You may have heard it before, but it bears repeating.

The English are feeling the pinch in relation to recent Terrorist threats and have therefore raised their security level from "Miffed" to "Peeved." Soon, security levels may be raised yet again to "Irritated", or even "A Bit Cross." The English have not been "A Bit Cross" since "The Blitz" in 1940 when tea supplies nearly ran out. Terrorists have been re-categorized from "Tiresome" to "A Bloody Nuisance."  The last time the British issued a "Bloody Nuisance" warning level was in 1588, when threatened by the Spanish Armada.

The Scots have raised their threat level from "Pissed Off" to "Let's get the Bastards."  They don't have any other levels.  This is the Reason they have been used on the front line of the British army for the last 300 years.

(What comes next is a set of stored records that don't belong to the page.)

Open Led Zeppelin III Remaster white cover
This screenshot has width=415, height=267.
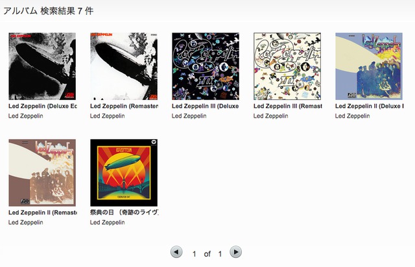click(x=287, y=66)
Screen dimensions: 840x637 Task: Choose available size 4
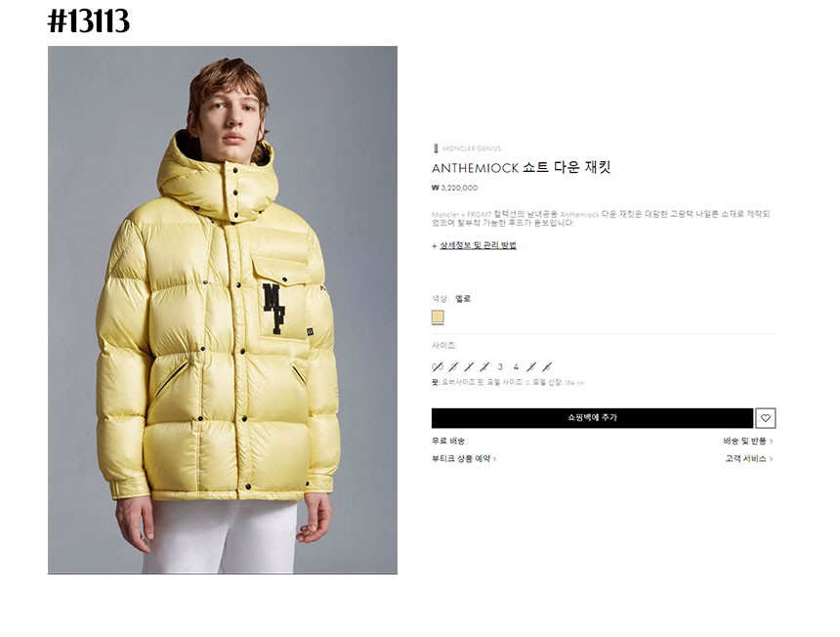516,367
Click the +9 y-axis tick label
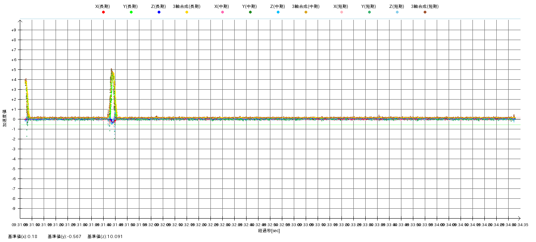Screen dimensions: 536x242 tap(13, 30)
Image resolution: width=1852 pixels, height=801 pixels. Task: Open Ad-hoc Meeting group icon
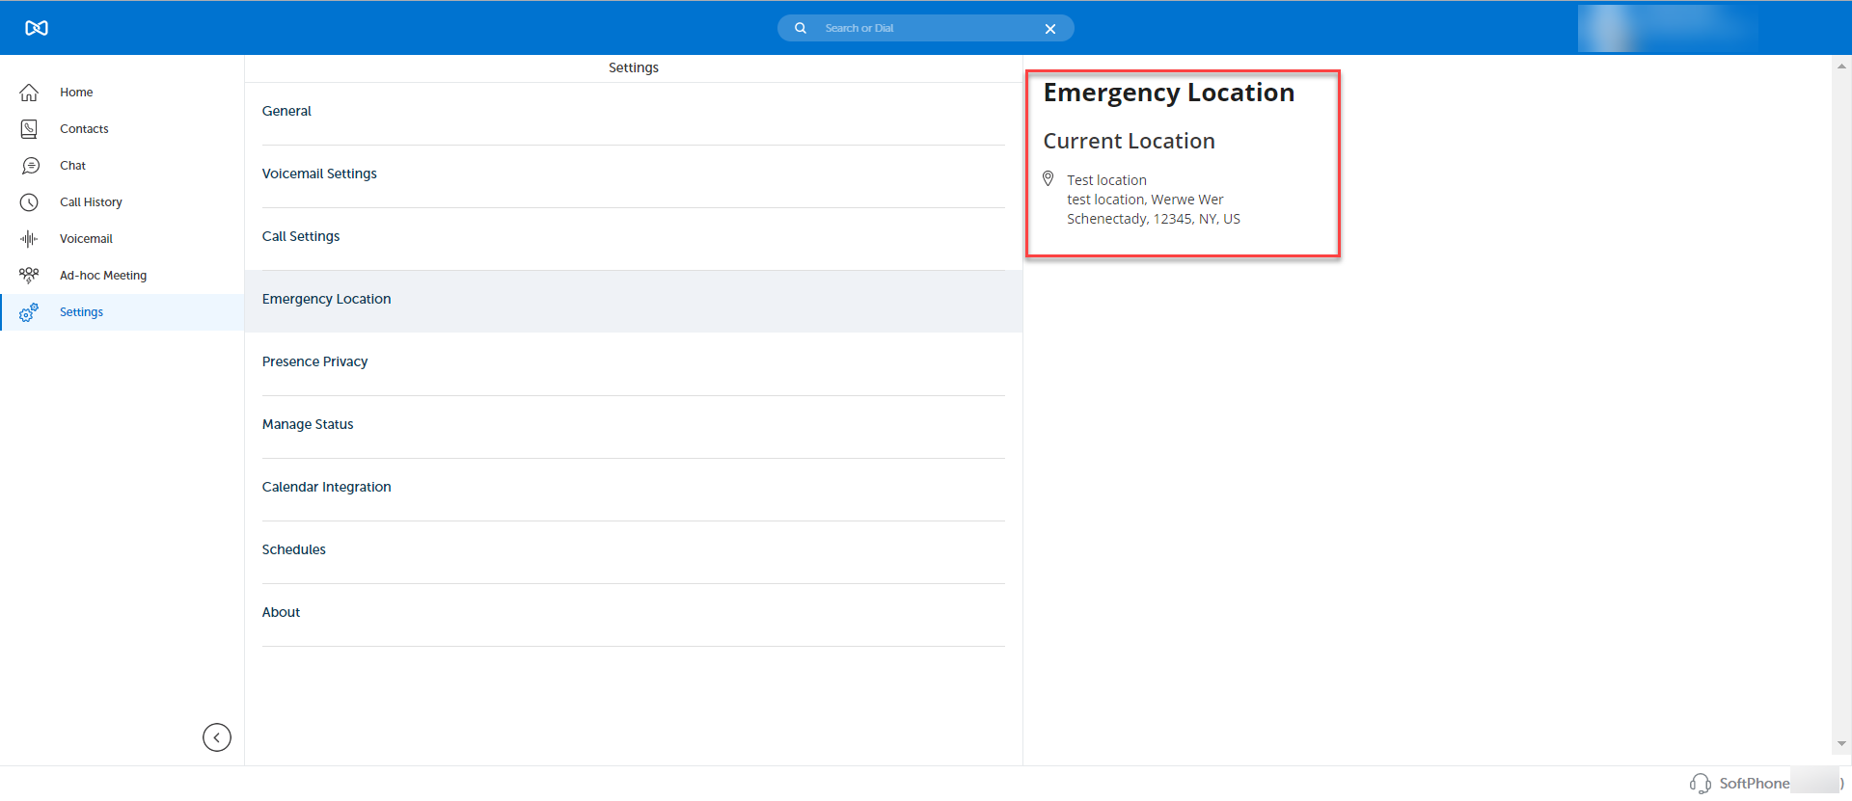(x=29, y=276)
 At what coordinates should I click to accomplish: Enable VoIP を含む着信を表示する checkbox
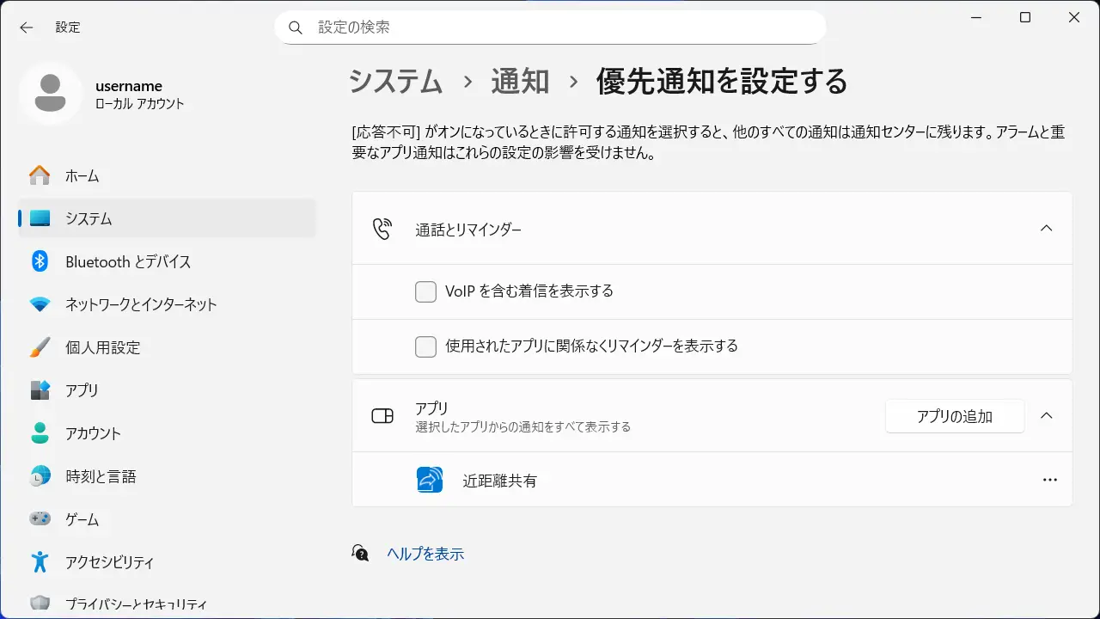(425, 291)
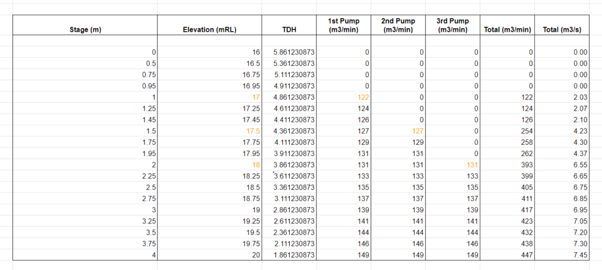Select the Stage (m) header cell

pos(85,25)

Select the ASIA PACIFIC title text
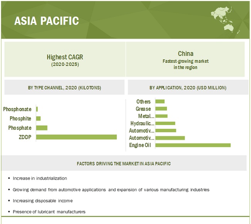pos(46,21)
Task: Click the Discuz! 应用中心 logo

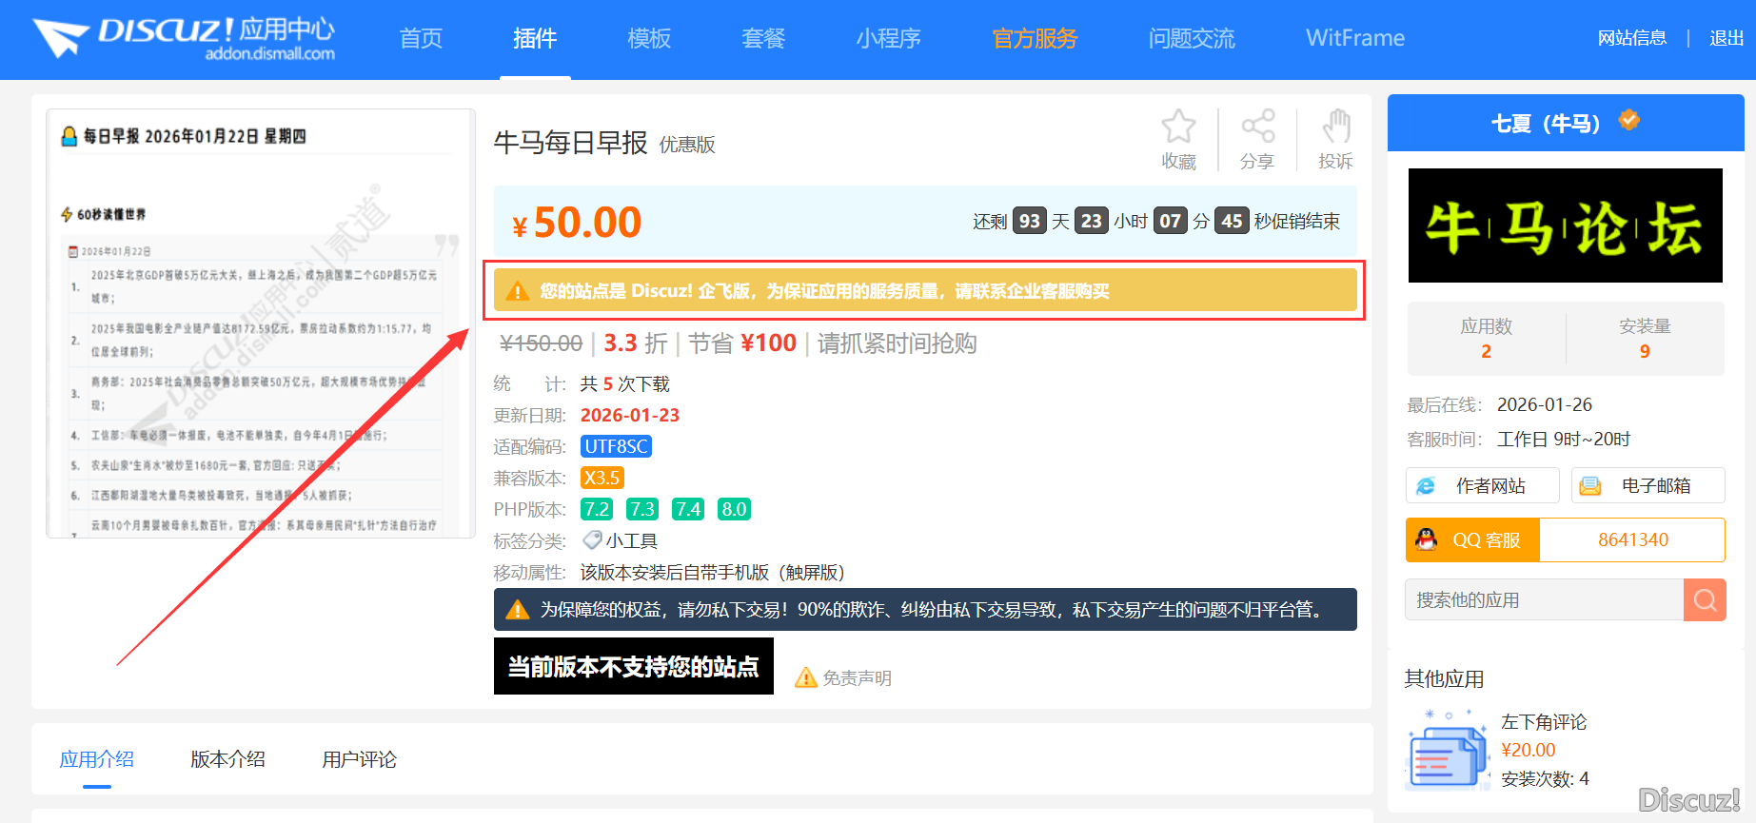Action: tap(185, 38)
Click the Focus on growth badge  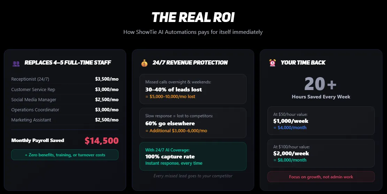click(321, 177)

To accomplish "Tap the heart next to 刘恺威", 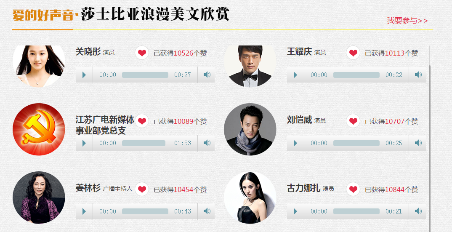I will point(353,121).
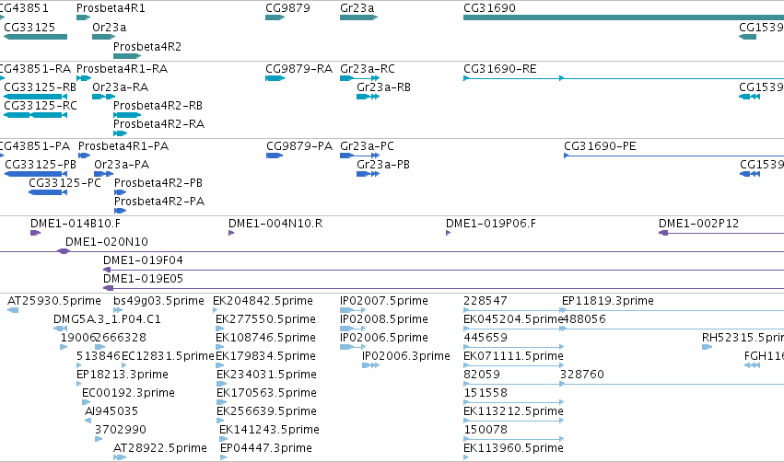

The French government announced yesterday that it has raised its terror alert level from "Run" to "Hide."  The only two higher levels in France are "Collaborate" and "Surrender."  The rise was precipitated by a recent fire that destroyed France's white flag factory, effectively paralyzing the country's military capability.

Italy has increased the alert level from "Shout Loudly and Excitedly" to "Elaborate Military Posturing."  Two more levels remain: "Ineffective Combat Operations" and "Change Sides."

The Germans have increased their alert state from "Disdainful Arrogance" to "Dress in Uniform and Sing Marching Songs."  They also have two higher levels: "Invade a Neighbor" and "Lose."

Belgians, on the other hand, are all on holiday as usual; the only threat they are worried about is NATO pulling out of Brussels.

The Spanish are all excited to see their new submarines ready to deploy.  These beautifully designed subs have glass bottoms so the new Spanish navy can get a really good look at the old Spanish navy.

Australia , meanwhile, has raised its security level from "No worries"  to "She'll be right, Mate."  Two more  escalation levels remain:  "Crikey! I think we'll need to cancel the barbie this weekend!" and "The Barbie is canceled."  So far no situation has ever warranted use of the final escalation level.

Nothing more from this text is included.